When Congress approved the original legislation creating Medicare and Medicaid, the intention was for the federal government to play a carefully circumcised role in the evolution of American health care. That impulse quickly collided with the realities of running large publicly-sponsored insurance plans. 

As costs soared, Congress wanted to act but found intervening directly in the market exceedingly complex. Consequently, it regularly tasked CMS (which used to be known as the Health Care Financing Administration) with writing specific rules for establishing new terms for payments based on broad guidance (such as using cost reports from a certain year to build “prospective payments” going forward, with adjustments for politically sensitive factors such as local labor costs). As these powers were handed over to CMS, they often came with additional open-ended authorities to establish quality standards, ensure fair access for underserved populations, police fraud and abuse, and much else. 

CMS received an additional major surge in its authorities with the passage of the Affordable Care Act (ACA) in 2010. That law famously included nearly 3,000 references to the secretary of the Department of Health and Human Services mostly as part of new delegations of regulatory powers. For instance, the law required the secretary to establish minimum benefit standards for all insurance plans, rules for states electing to build online marketplaces for insurance enrollment, and accounting guidelines to measure how much insurers spend on medical benefits.

Over time, the industry has come to view CMS’s expansive role as an unavoidable feature of the business landscape. Each new extension of CMS’s reach is therefore mostly greeted with resignation. Some recent examples illustrate this dynamic. 

  • This year, CMS published a 284-page final rule, without any prompting from Congress, outlining new requirements for insurers sponsoring Medicaid managed care plans.

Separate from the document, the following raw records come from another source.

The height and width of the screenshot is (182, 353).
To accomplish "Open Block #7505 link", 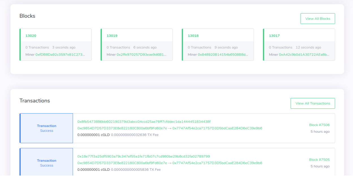I will (320, 159).
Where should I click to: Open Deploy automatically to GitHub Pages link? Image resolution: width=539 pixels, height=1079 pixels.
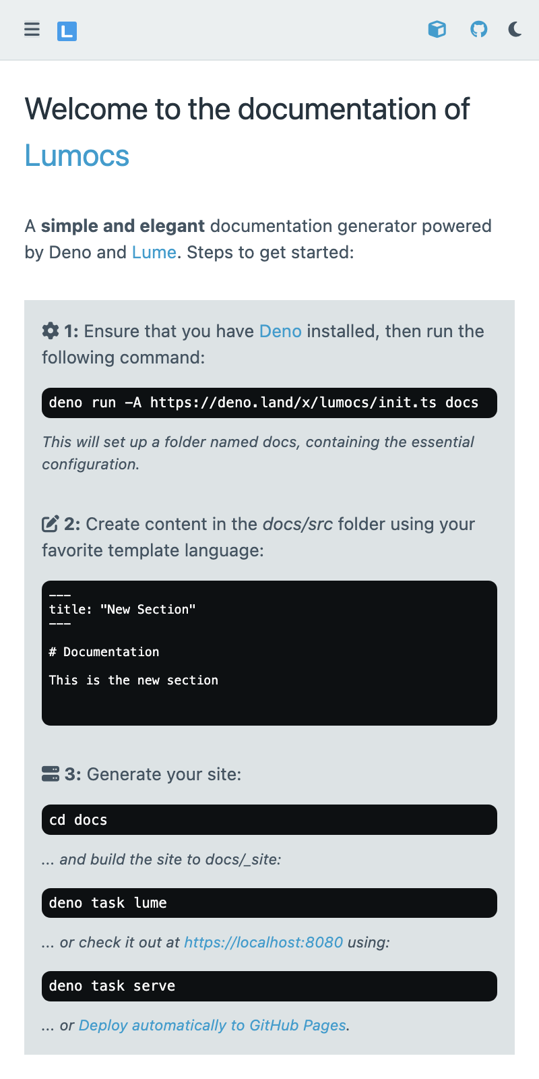coord(212,1025)
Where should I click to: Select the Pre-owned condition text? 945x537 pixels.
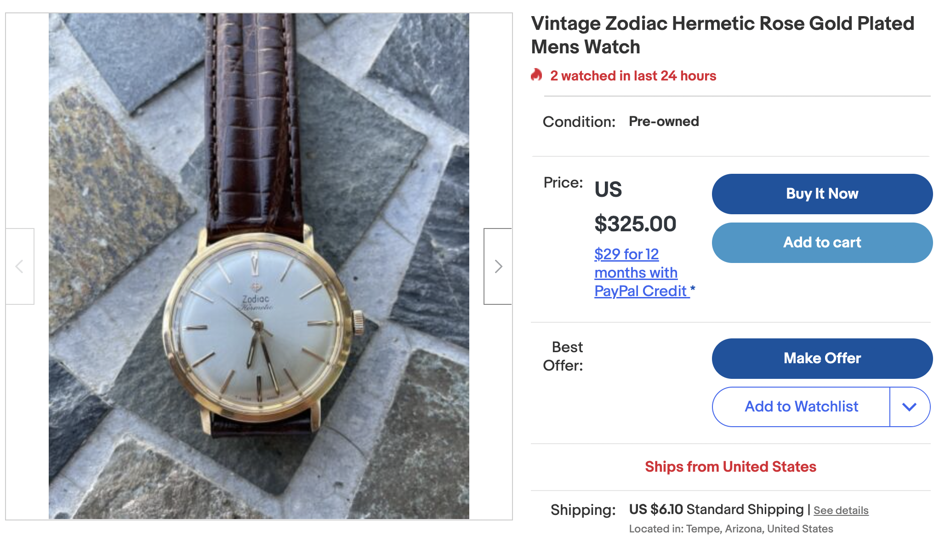pyautogui.click(x=664, y=121)
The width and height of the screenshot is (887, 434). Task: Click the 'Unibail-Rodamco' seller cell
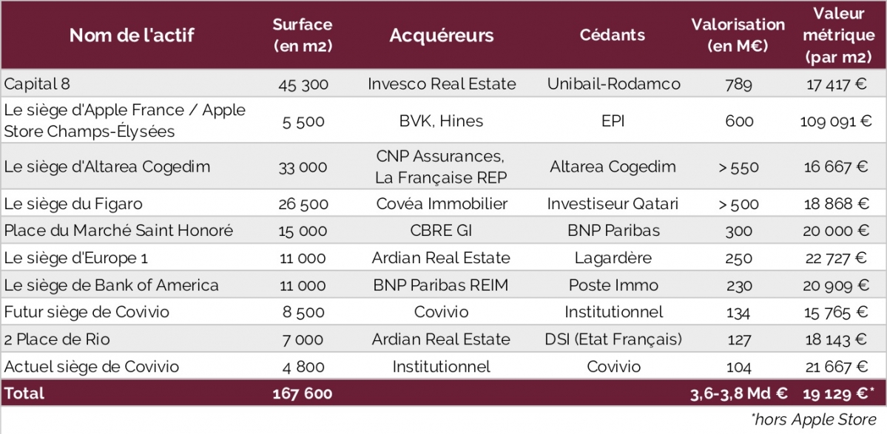click(x=614, y=84)
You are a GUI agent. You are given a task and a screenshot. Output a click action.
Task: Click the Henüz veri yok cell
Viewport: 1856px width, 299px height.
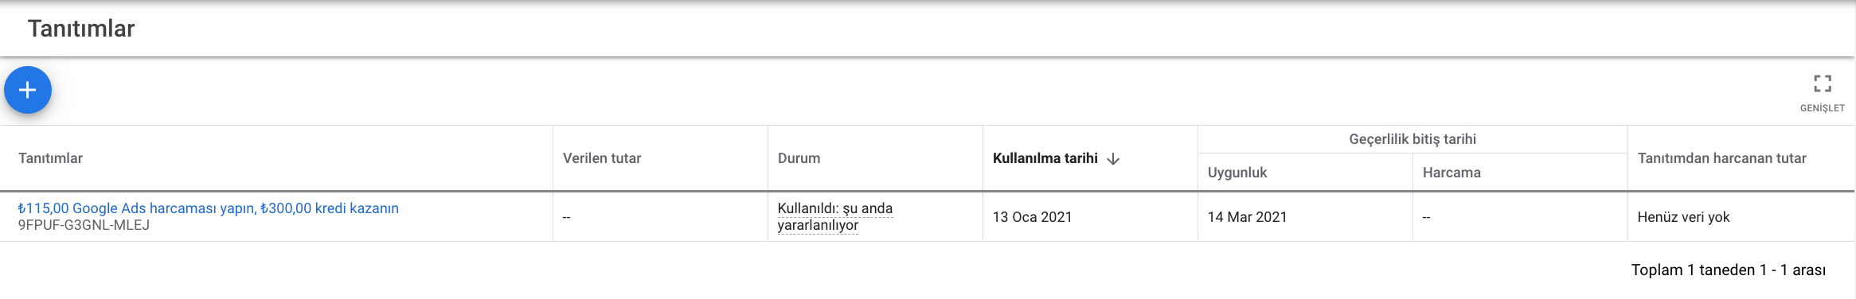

Among the many new requirements in the published regulation is a mandate for states to deploy “secret shoppers” to test insurers’ compliance with new access-to-care standards, including wait times for primary care appointments.
  • Also this year, CMS moved forward with minimum staffing requirements for nursing homes that are receiving payments from Medicare and Medicaid. The new floor on input costs for these institutions was not tied to higher payments.
  • CMS’s 2024 Medicare Advantage rule (a new one is issued annually) runs over 400 pages in the Federal Register. Among this year’s new requirements are restrictions on compensation arrangements with insurance brokers, new access to care tests for various covered services, and formula adjustments limiting pay bumps for patient risk factors.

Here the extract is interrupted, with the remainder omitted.